───── Records to use ─────

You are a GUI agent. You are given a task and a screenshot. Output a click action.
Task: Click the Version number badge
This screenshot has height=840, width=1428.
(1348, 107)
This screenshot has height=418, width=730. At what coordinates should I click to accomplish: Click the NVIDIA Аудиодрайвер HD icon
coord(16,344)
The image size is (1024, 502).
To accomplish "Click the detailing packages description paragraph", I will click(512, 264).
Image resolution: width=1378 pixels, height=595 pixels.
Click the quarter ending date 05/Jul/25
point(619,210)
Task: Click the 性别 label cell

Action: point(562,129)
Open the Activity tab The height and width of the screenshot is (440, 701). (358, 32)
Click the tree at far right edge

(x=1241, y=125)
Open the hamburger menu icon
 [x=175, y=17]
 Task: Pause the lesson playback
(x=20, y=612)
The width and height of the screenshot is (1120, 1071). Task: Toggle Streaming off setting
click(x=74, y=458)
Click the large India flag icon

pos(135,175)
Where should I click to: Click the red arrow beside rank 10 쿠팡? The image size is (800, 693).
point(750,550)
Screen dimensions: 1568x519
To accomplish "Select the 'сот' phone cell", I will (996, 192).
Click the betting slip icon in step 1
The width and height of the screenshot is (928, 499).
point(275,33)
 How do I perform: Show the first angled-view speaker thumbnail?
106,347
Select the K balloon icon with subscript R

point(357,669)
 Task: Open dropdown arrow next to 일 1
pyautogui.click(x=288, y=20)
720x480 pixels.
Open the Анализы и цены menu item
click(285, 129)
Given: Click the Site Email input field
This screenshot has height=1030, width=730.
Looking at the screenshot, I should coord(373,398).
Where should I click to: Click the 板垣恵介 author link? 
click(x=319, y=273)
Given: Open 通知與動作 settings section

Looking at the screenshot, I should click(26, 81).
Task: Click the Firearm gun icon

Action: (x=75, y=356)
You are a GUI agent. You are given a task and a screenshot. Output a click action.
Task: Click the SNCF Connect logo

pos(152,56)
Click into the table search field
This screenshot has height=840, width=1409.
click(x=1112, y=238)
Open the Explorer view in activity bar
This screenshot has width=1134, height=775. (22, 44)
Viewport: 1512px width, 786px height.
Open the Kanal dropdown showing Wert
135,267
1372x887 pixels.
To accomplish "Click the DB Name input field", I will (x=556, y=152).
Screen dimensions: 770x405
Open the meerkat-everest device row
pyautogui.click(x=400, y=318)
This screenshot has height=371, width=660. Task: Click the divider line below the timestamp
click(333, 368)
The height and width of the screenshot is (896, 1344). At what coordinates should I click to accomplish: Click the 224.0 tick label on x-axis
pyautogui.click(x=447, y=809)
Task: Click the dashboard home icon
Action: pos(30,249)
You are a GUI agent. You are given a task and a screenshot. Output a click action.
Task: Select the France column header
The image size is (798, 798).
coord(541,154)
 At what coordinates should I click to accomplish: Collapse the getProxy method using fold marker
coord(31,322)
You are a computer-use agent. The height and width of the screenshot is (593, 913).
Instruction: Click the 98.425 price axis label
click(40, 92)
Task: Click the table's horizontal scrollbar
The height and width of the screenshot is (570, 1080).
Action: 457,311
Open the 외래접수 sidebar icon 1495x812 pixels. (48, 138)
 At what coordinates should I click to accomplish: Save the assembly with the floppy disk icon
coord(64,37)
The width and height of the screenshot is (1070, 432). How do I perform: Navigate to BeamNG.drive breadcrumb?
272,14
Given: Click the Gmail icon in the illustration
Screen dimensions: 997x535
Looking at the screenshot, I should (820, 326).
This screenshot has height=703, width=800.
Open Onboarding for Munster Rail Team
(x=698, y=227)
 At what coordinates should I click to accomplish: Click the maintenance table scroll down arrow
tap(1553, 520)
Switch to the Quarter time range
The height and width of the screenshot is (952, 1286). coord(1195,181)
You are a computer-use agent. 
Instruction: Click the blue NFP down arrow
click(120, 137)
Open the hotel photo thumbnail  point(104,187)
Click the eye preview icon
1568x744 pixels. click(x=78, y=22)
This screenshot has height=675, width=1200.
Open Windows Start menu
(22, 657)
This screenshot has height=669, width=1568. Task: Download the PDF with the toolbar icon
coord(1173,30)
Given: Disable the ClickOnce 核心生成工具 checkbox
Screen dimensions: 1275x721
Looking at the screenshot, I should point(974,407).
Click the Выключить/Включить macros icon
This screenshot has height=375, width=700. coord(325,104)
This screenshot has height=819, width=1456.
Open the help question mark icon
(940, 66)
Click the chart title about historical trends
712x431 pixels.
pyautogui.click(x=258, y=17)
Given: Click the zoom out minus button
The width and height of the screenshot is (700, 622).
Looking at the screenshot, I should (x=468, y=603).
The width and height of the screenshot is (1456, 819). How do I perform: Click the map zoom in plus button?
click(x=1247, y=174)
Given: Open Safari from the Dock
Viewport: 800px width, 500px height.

─────

# Problem description
Count the lines in the listing above that include the word "will", and respond with that number alone.

# Response area
3